Matthews, H., , 2003, The street as a liminal space: the barbed spaces of childhood, in: Christensen, P. & M.O’Brien, ‘Children in the city’, RoutledgeFalmer, London

  • Author : Matthews, H.,
  • Year : 2003
  • Published in Book : Children in the city
  • Pages : 101-117
  • Outline in English : The Street is suggested as a metaphor for all outdoor spaces within the public domain, acts as a liminal setting or site of passage, a place which both makes possible and signifies a means of transition through which some young people move away from the restrictions of their childhood roots towards the independence of adulthood. The author consider how the street is infused with cultural identity and how , in their attempts to claim socially autonomous space within the public domain, young people frequently collide with aduldts and with other groups of young people. Confrontations of this sort are the rituals of transition within the socially barbed space of the street. In order to disentangle these street stories, the author pays particular attention to the ways in which age and gender cuts across place use.

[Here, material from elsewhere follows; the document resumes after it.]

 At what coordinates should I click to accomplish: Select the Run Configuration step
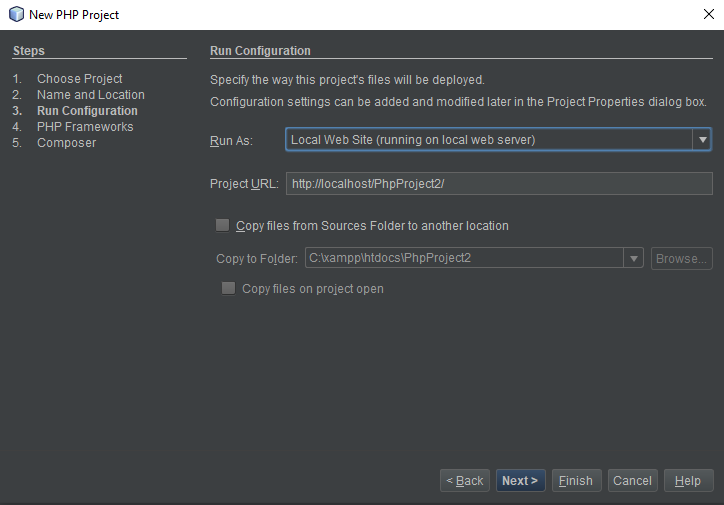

It is suggested that streets are sites of latent contradiction for many young people, marginal places that are simultaneously dangerous and yet empowering. Streets are domains of anti-structure, one of the places where young people push up against the limits, establish their hybridity and set out on a transition towards incorporation into the adult world.
  • Comments/Notes : KEYWORDS: children, city, “street”, hanging around, affordance, place, gender, play.